StuBS
Guard Namespace Reference

Synchronizes the kernel with interrupts using the Prologue/Epilogue Model. More...

Functions

void enter ()
 Entering the critical section from level 0. More...
 
void leave ()
 Leaving the critical section. More...
 
void relay (Gate &item)
 A prologue wants its epilogue to be processed (entering from level 1). More...
 

Detailed Description

Synchronizes the kernel with interrupts using the Prologue/Epilogue Model.

The Guard is used to synchronize between "normal" core activities (currently just the text output, later system calls) and interrupt handling routines. For this purpose, Guard has to contain one ore more queues, in which gate objects can be added. This is necessary if the critical section is occupied at the time when an interrupt occurs, and the epilogue() method cannot be executed immediately. The queued epilogues are processed when leaving the critical section.

Hints:

  • The epilogue queue is a central data structure, whose consistency must be ensured. The implementation provided by the Queue is not safe against concurrency, i.e. there must never be accesses (neither enqueue nor dequeue) by two cores at the same time. You need to disable interrupts during operations on the queue.

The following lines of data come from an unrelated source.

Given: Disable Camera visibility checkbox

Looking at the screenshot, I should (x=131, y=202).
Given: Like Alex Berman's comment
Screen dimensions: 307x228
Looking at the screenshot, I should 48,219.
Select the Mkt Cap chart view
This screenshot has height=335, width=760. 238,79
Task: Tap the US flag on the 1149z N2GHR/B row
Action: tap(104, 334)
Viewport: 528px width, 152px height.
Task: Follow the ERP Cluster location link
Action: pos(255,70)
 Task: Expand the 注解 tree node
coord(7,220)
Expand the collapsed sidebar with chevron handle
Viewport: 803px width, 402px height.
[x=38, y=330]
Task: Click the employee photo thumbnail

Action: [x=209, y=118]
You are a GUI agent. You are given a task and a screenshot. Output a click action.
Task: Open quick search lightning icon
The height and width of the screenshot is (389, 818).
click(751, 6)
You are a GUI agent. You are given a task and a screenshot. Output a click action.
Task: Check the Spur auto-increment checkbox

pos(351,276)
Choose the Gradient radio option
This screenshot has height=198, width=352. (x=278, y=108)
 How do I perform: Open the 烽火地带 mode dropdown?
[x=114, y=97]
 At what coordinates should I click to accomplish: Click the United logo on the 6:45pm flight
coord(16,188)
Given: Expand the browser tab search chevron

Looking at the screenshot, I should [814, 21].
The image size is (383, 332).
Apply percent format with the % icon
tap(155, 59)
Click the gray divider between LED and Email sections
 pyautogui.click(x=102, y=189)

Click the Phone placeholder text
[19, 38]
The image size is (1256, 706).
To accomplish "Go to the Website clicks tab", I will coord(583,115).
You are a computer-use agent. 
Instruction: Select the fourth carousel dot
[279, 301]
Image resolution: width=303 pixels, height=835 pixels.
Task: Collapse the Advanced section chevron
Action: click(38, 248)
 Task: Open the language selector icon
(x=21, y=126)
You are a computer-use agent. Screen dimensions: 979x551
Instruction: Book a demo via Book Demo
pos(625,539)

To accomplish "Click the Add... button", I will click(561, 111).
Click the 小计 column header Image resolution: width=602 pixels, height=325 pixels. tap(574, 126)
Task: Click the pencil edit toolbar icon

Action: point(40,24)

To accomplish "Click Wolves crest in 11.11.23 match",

  • In MPStuBS, you need a separate epilogue queue for each core, in which each processor serializes its epilogues. However, epilogues on different cores could then be executed in parallel, since the critical section is managed separately on a per-core base. This must be prevented by using a global Ticketlock to avoid concurrent execution of epilogues – there must never be more than one epilogue active on the whole system at the same time!
    Please note: This giant lock (synchronizing all cores) should not be confused with the (core-specific) flag variable that marks only the entry to the epilogue level on the corresponding core!

  • Gate objects must not be enqueued multiple times in the same queue. So if two interrupts of the same type occur so quick (for MPStuBS: on the same core) that the corresponding epilogue has not yet been handled, you must not enqueue the same gate object again. The enqueue method already prevents this.

  • Interrupts should be disabled for as short as possible. Due to this reason, the prologue/epilogue model allows epilogues to be interrupted by prologues. This means that interrupts should be enabled again before the epilogue is executed (this includes notifying the APIC about the End-Of-Interrupt)

Function Documentation

◆ enter()

void Guard::enter ( )

Entering the critical section from level 0.

Entering the critical section has to be handled differently depending on the system: In a single-core system it is sufficient to mark the entry by just setting a flag variable (since only one control flow can enter the critical section at the same time). However, as soon as there are multiple cores, this is no longer the case. If a core wants to enter the critical section while another core is already in there, it should (actively) wait in this method until the critical area is released again.

◆ leave()

void Guard::leave ( )

Leaving the critical section.

Leaves the critical section and processes all remaining (enqueued) epilogues.

◆ relay()

void Guard::relay ( Gate item)

A prologue wants its epilogue to be processed (entering from level 1).

This method is called by interrupt_handler if the previously executed Gate::prologue has indicated that it needs its epilogue to be run. Whether this is done immediately or the epilogue just enqueued to the epilogue queue depends on whether the critical section on this Core is accessible or not.